Extracted material: Begin

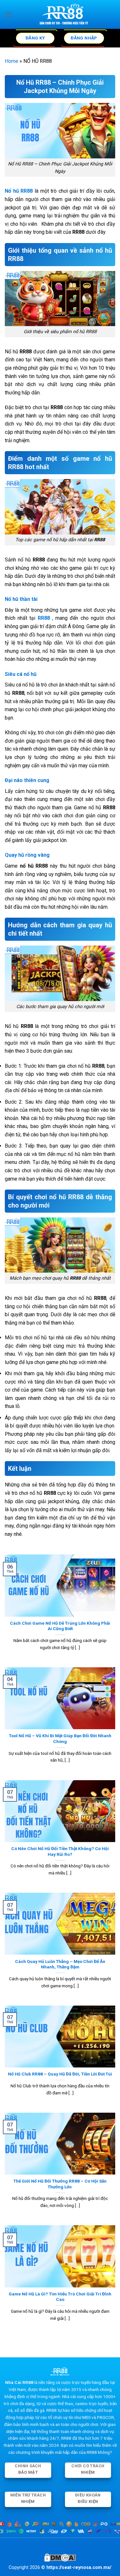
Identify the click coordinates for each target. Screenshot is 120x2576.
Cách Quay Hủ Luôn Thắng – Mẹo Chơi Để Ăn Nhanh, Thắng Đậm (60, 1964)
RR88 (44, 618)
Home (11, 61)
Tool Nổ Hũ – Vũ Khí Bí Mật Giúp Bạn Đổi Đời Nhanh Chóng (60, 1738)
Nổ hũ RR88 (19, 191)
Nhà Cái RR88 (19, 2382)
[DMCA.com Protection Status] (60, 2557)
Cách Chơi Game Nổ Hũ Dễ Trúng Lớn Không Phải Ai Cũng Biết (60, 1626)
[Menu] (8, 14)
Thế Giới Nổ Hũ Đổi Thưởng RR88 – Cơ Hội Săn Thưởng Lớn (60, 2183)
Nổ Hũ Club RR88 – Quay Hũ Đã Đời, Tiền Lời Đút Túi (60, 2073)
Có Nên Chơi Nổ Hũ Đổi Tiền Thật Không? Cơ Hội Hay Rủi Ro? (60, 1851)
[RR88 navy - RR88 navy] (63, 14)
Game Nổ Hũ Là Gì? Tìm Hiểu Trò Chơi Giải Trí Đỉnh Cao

Extracted material: End

Problem to work on: Look through the data and show every line containing "Không".

Response:
Cách Chơi Game Nổ Hũ Dễ Trúng Lớn Không Phải Ai Cũng Biết (60, 1626)
Có Nên Chơi Nổ Hũ Đổi Tiền Thật Không? Cơ Hội Hay Rủi Ro? (60, 1851)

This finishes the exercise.